READING TEXT:
By Adrian Michaels in New York and Carola Hoyos and Andrew Parker in London

Posted 30 August 2004

 

US and UK regulators on Tuesday went several steps further than Royal Dutch/Shell in their dissection of what went wrong.

 

The Anglo-Dutch oil group had already presented the main findings of an internal investigation in April into its reserves debacle.

 

That report heavily criticised dismissed senior executives - Walter van de Vijver, the former head of exploration, and Sir Philip Watts, former chairman. But it had less to say on how the company had been engaged in accounting manoeuvres since 1997-98, including a flawed internal audit function. The US's Securities and Exchange Commission and the UK's Financial Services Authority delve into the origin of the problems. “

 

In 1998 Shell revised its internal [reserve] guidelines,” the SEC's legal papers state, referring to a new technical methodology that was used to determine how much of the reserves in “mature” fields could be classified as “proved” and therefore likely to be fully exploited.

 

“This guideline revision added substantial volumes to Shell's reported proved reserves. For instance, nearly 40 per cent of the total proved reserves Shell added in 1998 resulted from this guideline revision.”

 

The SEC is scathing about Shell's advice that it had changed its mathematics, saying in its 1998 report only that estimation methods “have been refined”.

GIVEN RECORDS:
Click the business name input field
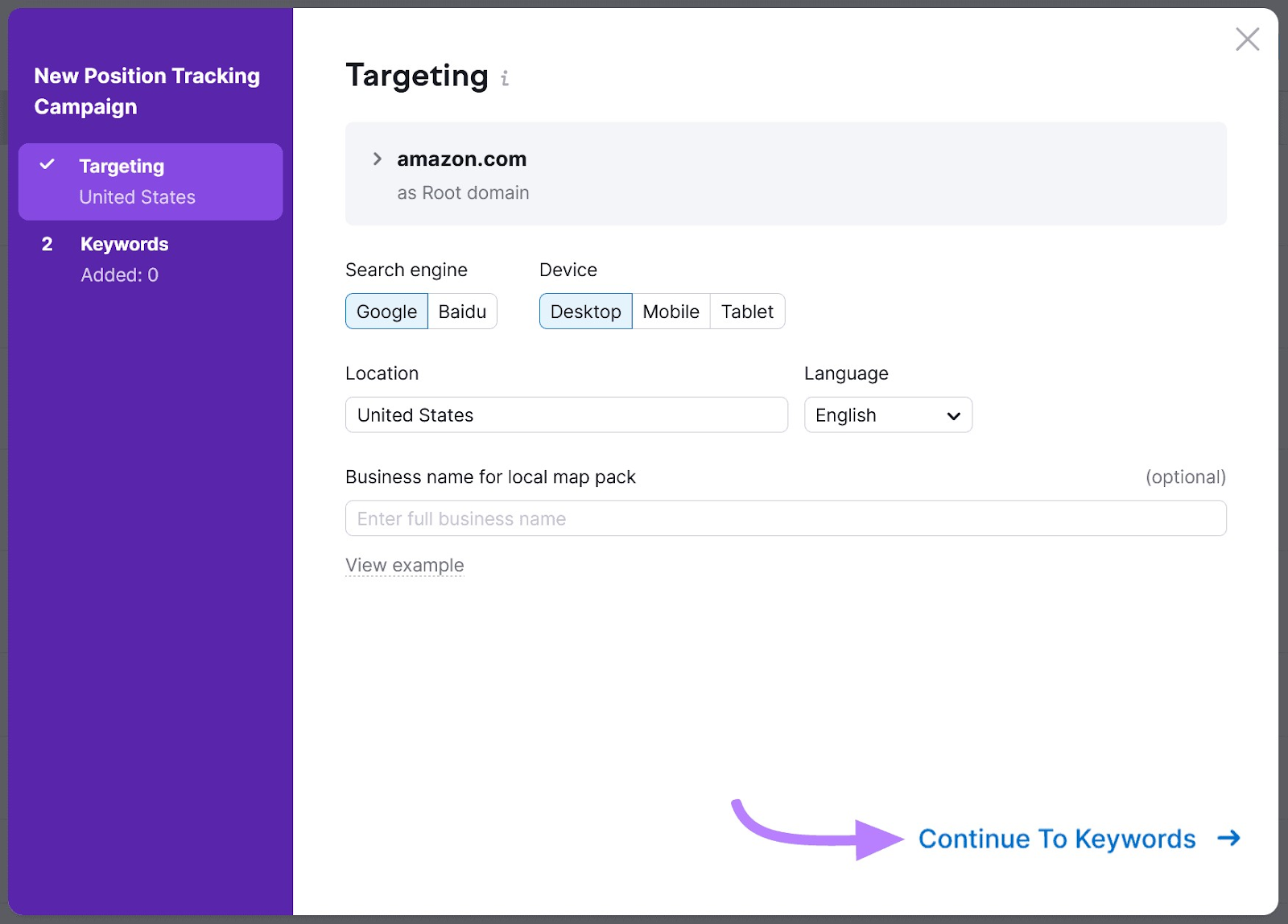This screenshot has width=1288, height=924. coord(785,518)

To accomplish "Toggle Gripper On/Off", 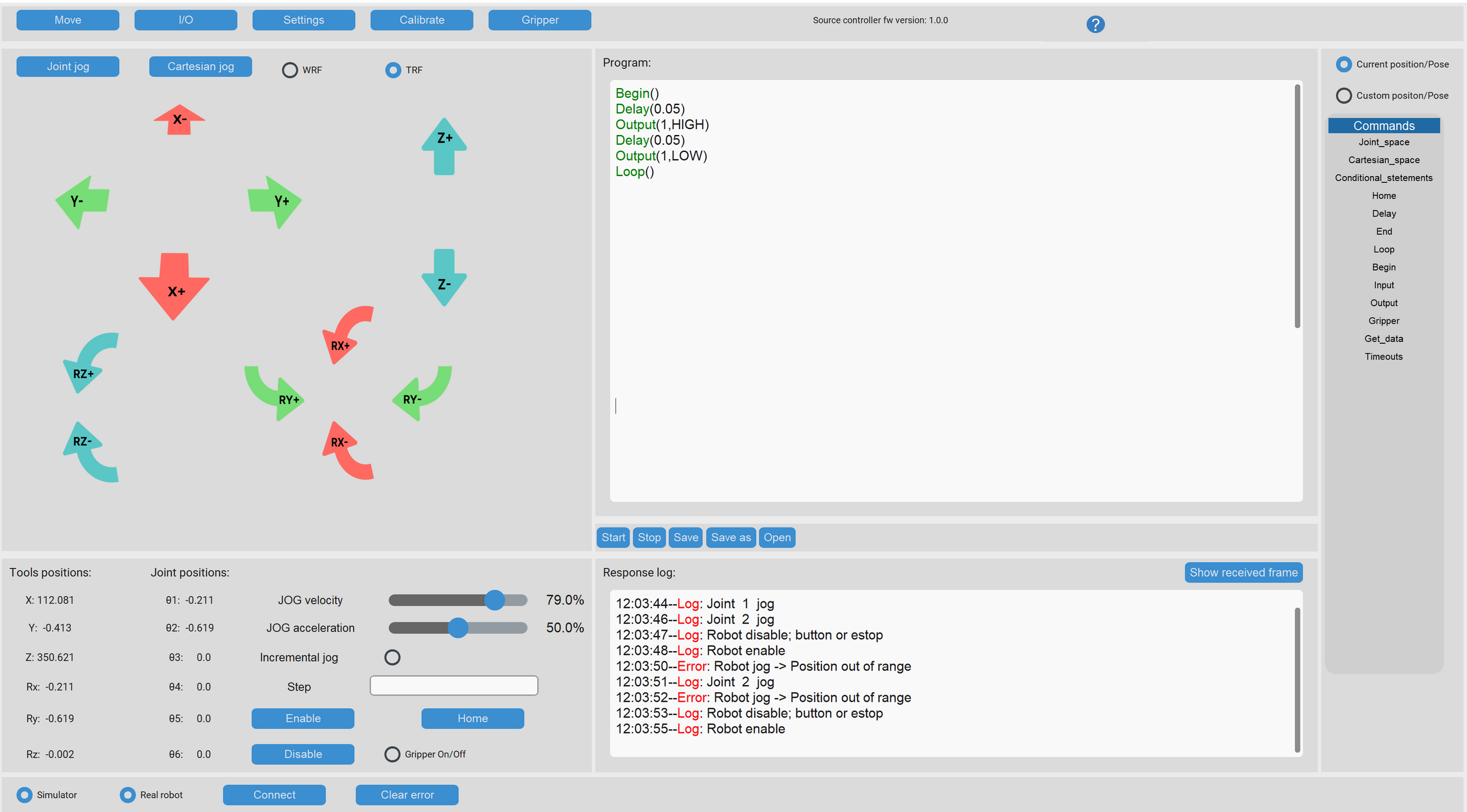I will coord(392,754).
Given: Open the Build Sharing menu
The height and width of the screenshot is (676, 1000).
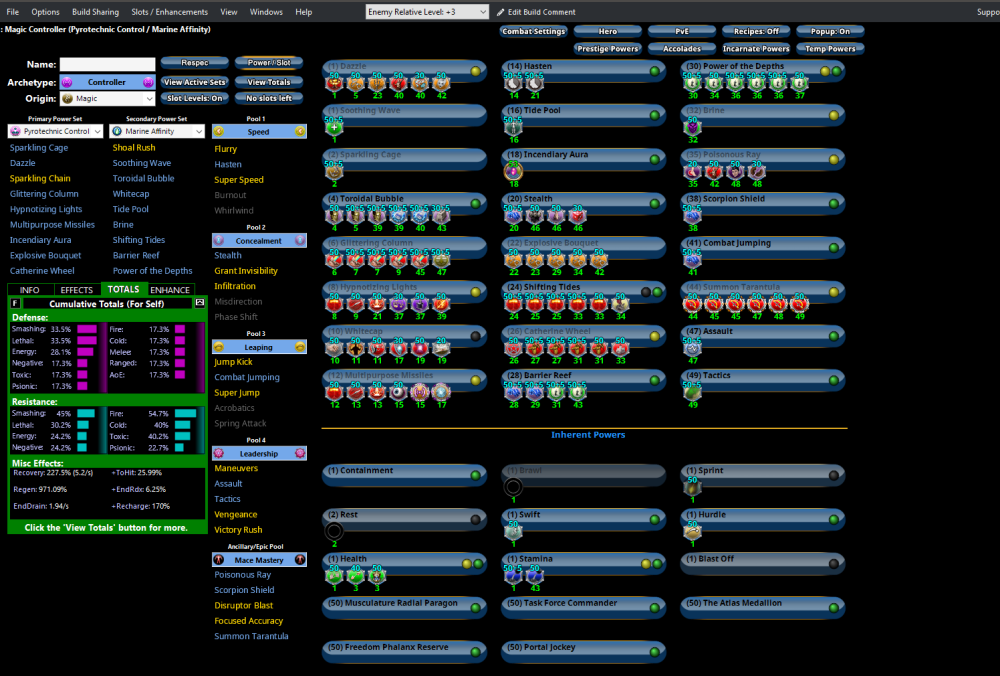Looking at the screenshot, I should (x=95, y=12).
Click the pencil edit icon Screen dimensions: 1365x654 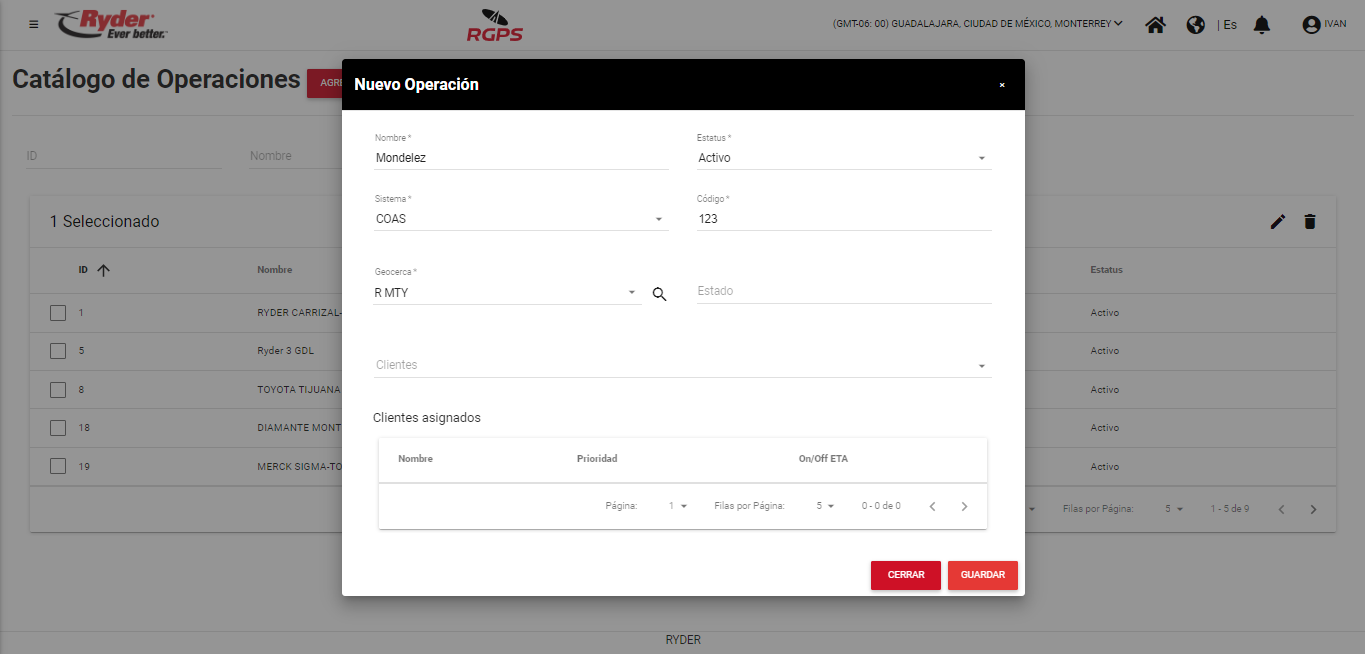(x=1277, y=222)
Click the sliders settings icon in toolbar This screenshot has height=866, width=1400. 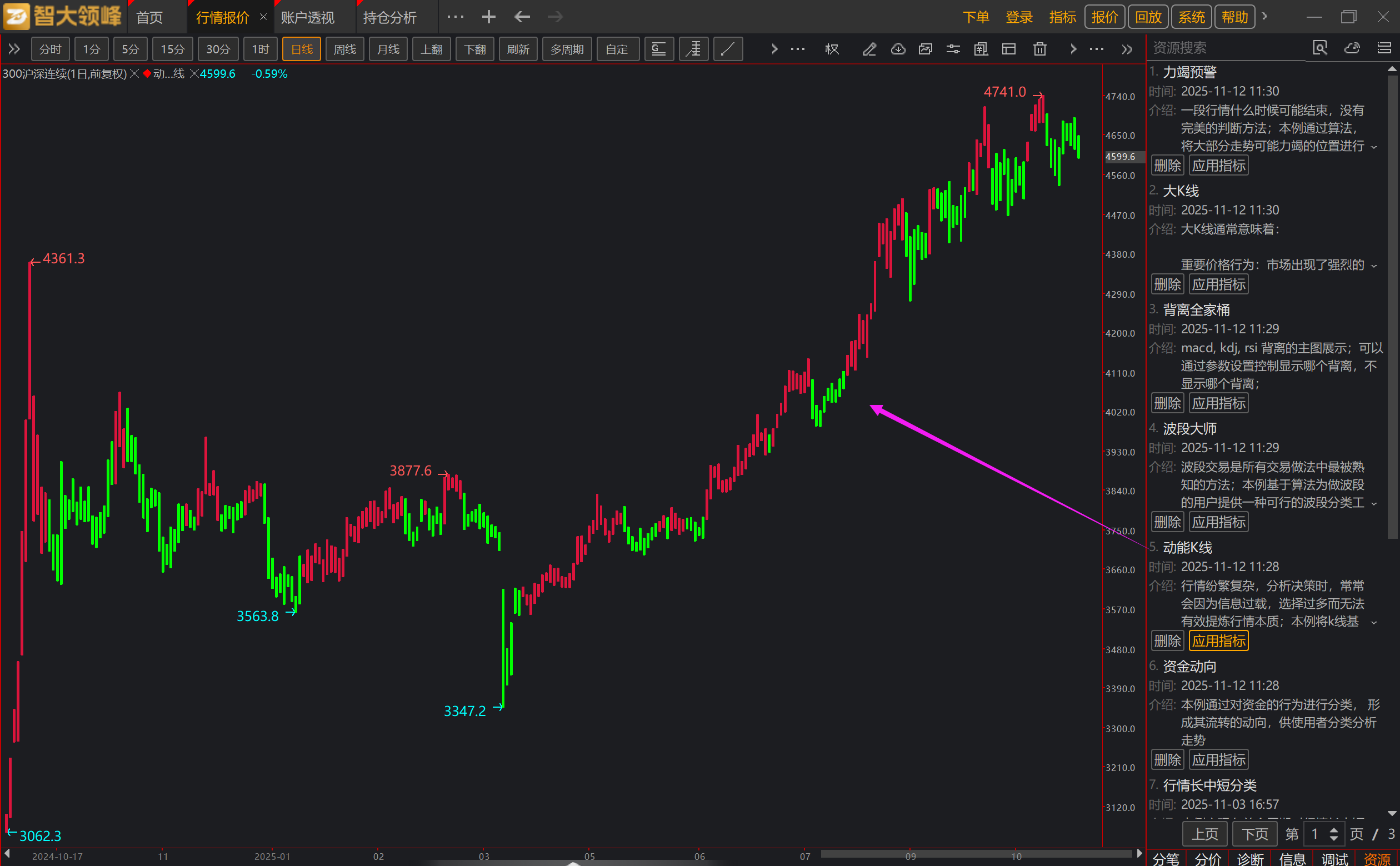[953, 49]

TASKS TO CARRY OUT:
**A)** Reproduce, word for word, the stretch of the Shell reserves article from "Posted 30 August" through "its reserves debacle.".
**B)** Condense the paragraph of the Shell reserves article that opens "That report heavily criticised" into a short bulleted list that keeps its main facts.
Work from the Shell reserves article only; the material plays no part.

RESPONSES:
**A)**
Posted 30 August 2004

 

US and UK regulators on Tuesday went several steps further than Royal Dutch/Shell in their dissection of what went wrong.

 

The Anglo-Dutch oil group had already presented the main findings of an internal investigation in April into its reserves debacle.

**B)**
- The April report sharply criticized two dismissed senior executives: Walter van de Vijver, former head of exploration, and Sir Philip Watts, former chairman.
- It said less about the company's accounting maneuvers since 1997-98, including a flawed internal audit function.
- The US Securities and Exchange Commission and the UK Financial Services Authority look into where the problems began.